Presso le Commissioni riunite I Affari costituzionali e II Giustizia della Camera dei Deputati
(10 ottobre 2018)
1. Profili generali
Ringrazio le Commissioni per l’opportunità di questo confronto, che verterà solo sul secondo Capo del disegno di legge, in quanto oggetto di più specifica competenza del Garante.
Il testo disciplina un tema tanto complesso quanto di primaria rilevanza per la democrazia, quale quello della trasparenza del finanziamento delle formazioni politiche e della loro attività.
Trasparenza necessaria per la correttezza della competizione politica e per lo stesso consapevole esercizio del diritto di voto e della libertà di associazione politica da parte dei cittadini, i quali hanno il diritto di conoscere eventuali cointeressenze tra i partiti e i soggetti più vari che ne sostengano l’azione.
Questa consapevolezza è, peraltro, naturale implicazione del carattere necessariamente democratico dell’associazionismo politico tutelato dall’art. 49 della Costituzione, proprio in quanto, mediante i partiti, i cittadini possano concorrere “a determinare la politica nazionale”, con metodo, appunto, democratico.
E democrazia è anzitutto, come noto, governo del potere visibile.
L’opacità nel finanziamento dei partiti ha rappresentato, del resto, uno dei principali fattori della loro delegittimazione e, quindi, della crisi di fiducia dei cittadini nelle istituzioni rappresentative e nei meccanismi democratici, dei quali appunto l’associazionismo politico è necessario presupposto.

## DATI FORNITI
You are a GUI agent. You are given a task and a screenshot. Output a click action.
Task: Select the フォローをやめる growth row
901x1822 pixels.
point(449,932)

## COMPITI
A - Nell'estratto sulla trasparenza del finanziamento dei partiti, quale articolo della Costituzione tutela l'associazionismo politico?
B - Prosegui l'estratto sulla trasparenza del finanziamento dei partiti dopo la sua ultima frase.

## RISPOSTE FINALI
A - L'articolo 49 della Costituzione.

B -
Norme volte a promuovere il necessario grado di trasparenza della vita interna dei partiti e, in particolare, delle loro fonti di finanziamento, sono dunque indubbiamente opportune. Tuttavia, tale disciplina deve coniugare, nella maniera più equa possibile, tale esigenza con il rispetto del diritto alla protezione dei dati personali, sancito come fondamentale dal diritto europeo di rango primario e articolato in un quadro giuridico (Regolamento generale sulla protezione dei dati (UE) 2016/679 e direttiva (UE) 2016/680 su polizia e giustizia penale) che, per la stessa natura della fonte, vincola in molte parti la stessa discrezionalità legislativa interna.
Va dunque tracciato il limite, oltre il quale la pubblicità delle sovvenzioni erogate alle formazioni politiche leda lo stesso nucleo essenziale del diritto fondamentale alla protezione dei dati, incomprimibile per espressa previsione generale della Carta di Nizza (art. 52).
Il diritto alla protezione dei dati personali è, del resto, esso stesso necessario presupposto di democrazia in quanto consente la libera espressione della personalità anche nelle formazioni sociali ove essa si svolga, per citare l’art. 2 Cost a cui, tradizionalmente, si sono ricondotti la dignità e il diritto alla riservatezza, alla prima funzionale.
A venire in rilievo nella materia in esame è, peraltro, un dato personale assistito da particolare tutela. L’informazione sui contributi forniti a un determinato partito politico o movimento (o, vedremo, più avanti, anche a fondazioni a carattere politico) può esprimere infatti, in certa misura, l’orientamento politico dell’interessato, la sua affinità a determinate formazioni politiche.
Pertanto, il dato relativo al contributo erogato a partiti e movimenti è stato considerato, anche, in passato, dato sensibile e come tale meritevole della tutela rafforzata accordata, a tale categoria di dati, dalla disciplina vigente da oltre vent’anni: direttiva 95/46, l. 675/96, d.lgs. 196/2003 (infra: Codice) e appunto, ora, Regolamento generale sulla protezione dei dati (UE) 2016/679 (infra: Reg. 679).
La ratio di tale tutela rafforzata va individuata, del resto, nell’esigenza di consentire il libero esercizio delle libertà democratiche, al riparo dal rischio di discriminazioni o stigmatizzazioni motivate, appunto, da avversione politica, ideologica, ,ecc., suscettibile di essere alimentata dall’indiscriminata pubblicità di informazioni sulle convinzioni del singolo cittadino.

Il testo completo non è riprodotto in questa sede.